If that doesn’t make you laugh outloud, or at least giggle, you’ve had a long day.
I’m warning you before you even get settled into this blog that it is going to be choppy and themeless and scattered. Welcome to my life.
Let me tell you the best quote of the day. Thank you, Jesse Weber.
“Blogs are not replacements for end of the year [Christmas] letters.”
Oh wise sage Jesse strikes again. So profound- I actually wrote it down. I hope that is not how you, my invisible reader friend, feels about this particular blog. I hope you don’t feel like I’m telling you how much my puppy has grown, or how great my new cubicle is at the office, or how close I came to winning a car, or anything like that. I try instead to let you live inside the insanity that is my mind for about 7 minutes a couple of times a week. I hope it makes you grateful to be on that side of the screen. Can you even fathom how much junk gets filtered out before I actually publish this thing? Yeah, my brain is similar to my grandfather’s garage- full of things that were once useful but are now trash- only around because there is a strange peaceful feeling found in the clutter.
I warned you.
Molly (shout out to my most faithful reader) and I went for a late din-din at Sam and Dave’s BBQ and ole Uncle Jesse walks in and sits down with us. We proceed to discuss everything under the internet sun and life in general. I have my fingers crossed (which has made typing difficult) that Jesse is at home right now, eating his BBQ and mac and cheese, and planning to begin his own blog.

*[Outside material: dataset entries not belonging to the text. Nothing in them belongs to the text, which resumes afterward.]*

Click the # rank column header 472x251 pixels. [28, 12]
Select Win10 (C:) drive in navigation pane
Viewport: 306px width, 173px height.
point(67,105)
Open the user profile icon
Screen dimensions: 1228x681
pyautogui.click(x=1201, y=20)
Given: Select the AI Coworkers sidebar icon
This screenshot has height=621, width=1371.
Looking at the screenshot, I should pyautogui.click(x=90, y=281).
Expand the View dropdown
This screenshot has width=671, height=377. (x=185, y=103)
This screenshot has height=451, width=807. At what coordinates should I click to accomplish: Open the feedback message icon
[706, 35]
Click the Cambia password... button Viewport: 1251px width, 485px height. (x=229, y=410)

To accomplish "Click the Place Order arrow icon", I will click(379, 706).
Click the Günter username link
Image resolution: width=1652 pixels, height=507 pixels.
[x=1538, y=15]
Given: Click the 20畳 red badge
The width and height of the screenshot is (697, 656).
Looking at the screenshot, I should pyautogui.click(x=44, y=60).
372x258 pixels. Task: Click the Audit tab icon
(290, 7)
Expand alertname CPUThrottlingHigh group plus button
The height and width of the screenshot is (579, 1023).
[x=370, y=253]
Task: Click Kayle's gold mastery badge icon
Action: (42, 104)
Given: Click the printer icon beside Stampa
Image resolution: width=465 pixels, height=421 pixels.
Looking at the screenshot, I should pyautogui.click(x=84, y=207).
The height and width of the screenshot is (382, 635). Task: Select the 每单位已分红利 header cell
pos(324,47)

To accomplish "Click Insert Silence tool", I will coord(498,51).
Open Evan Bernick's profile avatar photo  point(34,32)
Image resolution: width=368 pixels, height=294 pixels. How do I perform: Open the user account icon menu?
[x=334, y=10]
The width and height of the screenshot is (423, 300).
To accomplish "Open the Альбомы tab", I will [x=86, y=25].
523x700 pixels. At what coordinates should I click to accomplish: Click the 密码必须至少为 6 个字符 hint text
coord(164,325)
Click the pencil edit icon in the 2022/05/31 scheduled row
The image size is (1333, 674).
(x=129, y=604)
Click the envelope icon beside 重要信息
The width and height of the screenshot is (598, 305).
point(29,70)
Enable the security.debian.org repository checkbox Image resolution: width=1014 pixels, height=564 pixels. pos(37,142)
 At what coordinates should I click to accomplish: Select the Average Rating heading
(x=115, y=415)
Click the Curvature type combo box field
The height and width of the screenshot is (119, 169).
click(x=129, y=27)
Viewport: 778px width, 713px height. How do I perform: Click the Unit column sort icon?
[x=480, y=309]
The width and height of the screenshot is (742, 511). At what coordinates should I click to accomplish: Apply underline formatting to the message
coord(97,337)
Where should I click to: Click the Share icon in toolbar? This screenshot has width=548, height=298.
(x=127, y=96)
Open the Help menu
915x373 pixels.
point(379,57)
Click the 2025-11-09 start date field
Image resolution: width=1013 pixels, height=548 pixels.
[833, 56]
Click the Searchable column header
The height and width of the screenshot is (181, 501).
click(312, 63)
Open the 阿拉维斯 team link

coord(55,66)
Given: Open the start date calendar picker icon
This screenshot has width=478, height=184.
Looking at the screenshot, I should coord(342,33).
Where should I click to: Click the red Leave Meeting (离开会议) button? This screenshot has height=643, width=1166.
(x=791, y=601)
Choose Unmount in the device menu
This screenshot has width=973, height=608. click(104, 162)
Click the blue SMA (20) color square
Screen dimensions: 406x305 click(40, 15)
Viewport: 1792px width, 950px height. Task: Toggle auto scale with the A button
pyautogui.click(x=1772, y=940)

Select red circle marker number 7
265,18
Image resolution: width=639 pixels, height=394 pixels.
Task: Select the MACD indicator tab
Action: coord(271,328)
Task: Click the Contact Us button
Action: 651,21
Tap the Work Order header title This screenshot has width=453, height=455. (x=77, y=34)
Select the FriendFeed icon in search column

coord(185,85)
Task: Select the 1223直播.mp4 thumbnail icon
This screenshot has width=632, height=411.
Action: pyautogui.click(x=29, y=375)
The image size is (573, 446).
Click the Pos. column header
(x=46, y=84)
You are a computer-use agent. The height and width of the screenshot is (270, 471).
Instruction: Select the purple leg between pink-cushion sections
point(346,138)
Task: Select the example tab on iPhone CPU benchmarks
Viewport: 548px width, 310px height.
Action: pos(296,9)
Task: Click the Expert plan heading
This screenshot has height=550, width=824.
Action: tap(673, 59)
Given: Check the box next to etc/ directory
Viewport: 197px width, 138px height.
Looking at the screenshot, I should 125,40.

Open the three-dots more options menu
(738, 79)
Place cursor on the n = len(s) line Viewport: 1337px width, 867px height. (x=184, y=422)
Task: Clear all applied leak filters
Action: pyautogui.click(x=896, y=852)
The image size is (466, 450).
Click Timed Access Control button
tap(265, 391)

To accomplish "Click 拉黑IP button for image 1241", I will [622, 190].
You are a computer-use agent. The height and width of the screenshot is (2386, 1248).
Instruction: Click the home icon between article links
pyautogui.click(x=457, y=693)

Kathleen says that monkey bread is “the ultimate carb”. I consider it “the ultimate awesome”.
If you haven’t heard, I have the most amazing class this year, including the dude with the stache. I love teaching. Which puts a major kink in the ole “let’s find a new career” plan. But that’s okay- remember I don’t know anything. Still surrounded by overturned tables. (see previous blog titled “This Is What I Know”) God will make all things clear. I love Him.
I had bread with honey on it for breakfast. And I’m dying to know what chemical reaction happens that causes the honey bread to get crunchy when the honey soaks in. I should ask someone, like Mr. Wizard. Who’s with me, 80s’ kids?
I was wishing I had a good picture to post now. Kelli’s cell group is downstairs, so my room has become my holding pen, which is okay cause I really like it. I don’t love to fold laundry, but it is currently preventing me from sitting in my favorite chair in the world. So, I thought, before I folded the laundry, I would let you see the situation. I was unable to fold at the appropriate time because my roommates needed the dryer; I was already asleep. I can’t fold clothes in my sleep. So to the chair they went. I promise I usually fold immediately. Well, immediately-ish.
This may not be the most high quality blog I’ve ever done, but it sure has been fun.